Attenuating α-synuclein pathology in mice with in situ engineered astrocytes.

Abstract

BACKGROUND: α-Synuclein oligomers (α-synOs) contribute to the initiation and progression of Parkinson's disease (PD) by promoting neuronal death and activating glial cells. Clearing α-synOs while maintaining tissue homeostasis is a promising therapeutic strategy for PD. METHODS: We genetically engineered astrocytes with an anti-α-synO chimeric antigen receptor (CAR) consisting of a single-chain variable fragment targeting α-synOs and a truncated MerTK receptor, to direct their phagocytic activity against α-synOs. RESULTS: CAR-engineered astrocytes (CAR-A) showed significantly enhanced phagocytosis of α-synOs due to effective activation of Rac1, Cdc42 and RhoA and markedly decreased the release of pro-inflammatory cytokines by inhibiting the NF-κB and cytokine receptor signaling pathways.
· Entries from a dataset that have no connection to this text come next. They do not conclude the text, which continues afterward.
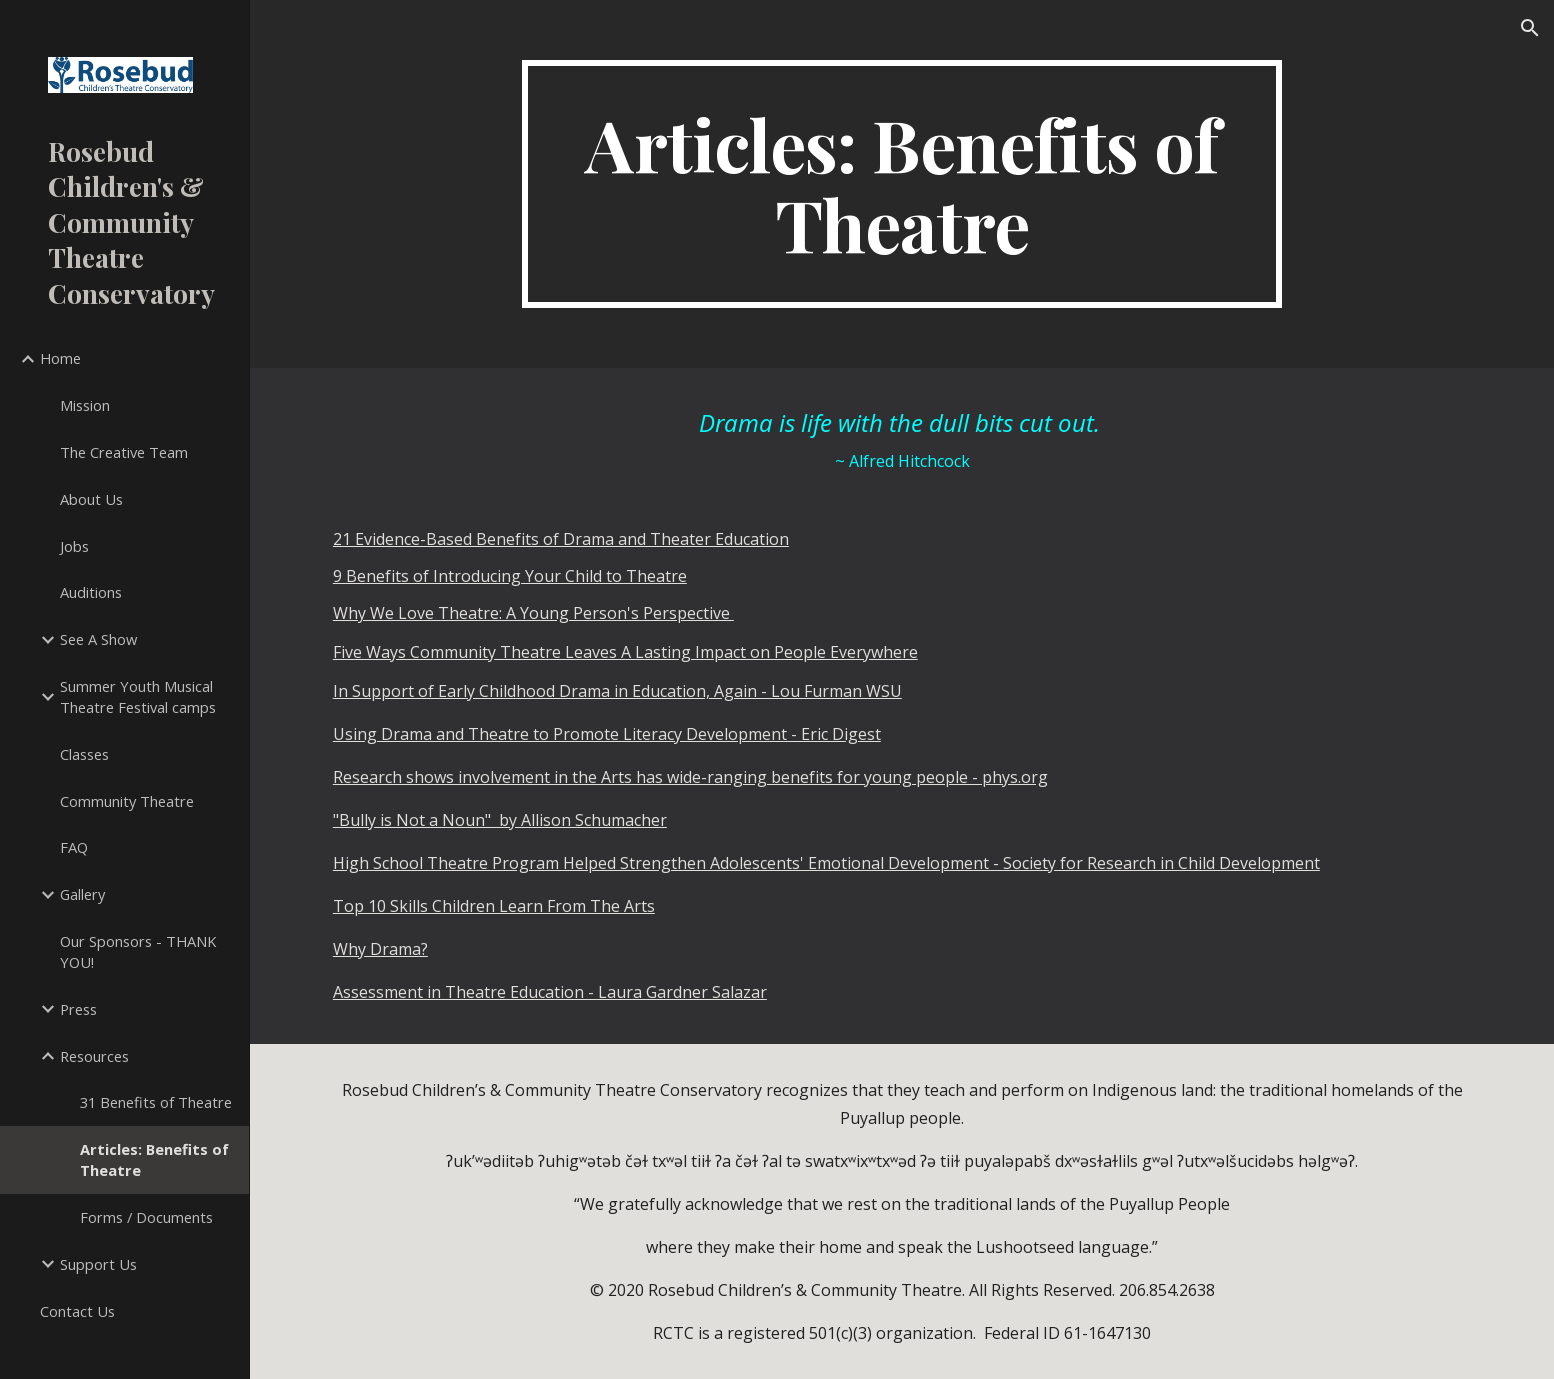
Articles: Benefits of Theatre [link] (154, 1159)
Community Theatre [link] (127, 801)
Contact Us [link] (77, 1311)
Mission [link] (85, 405)
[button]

Consistently, in situ CAR-A significantly ameliorated the motor and cognitive deficits of A53T mice by clearing α-synOs, creating a non-inflammatory microenvironment and restoring the viability of dopaminergic neurons. CONCLUSIONS: CAR-A-based strategy is an effective treatment for PD-like mouse model. This in situ CAR-A technology provides an innovative and feasible strategy to treat PD and other brain disorders.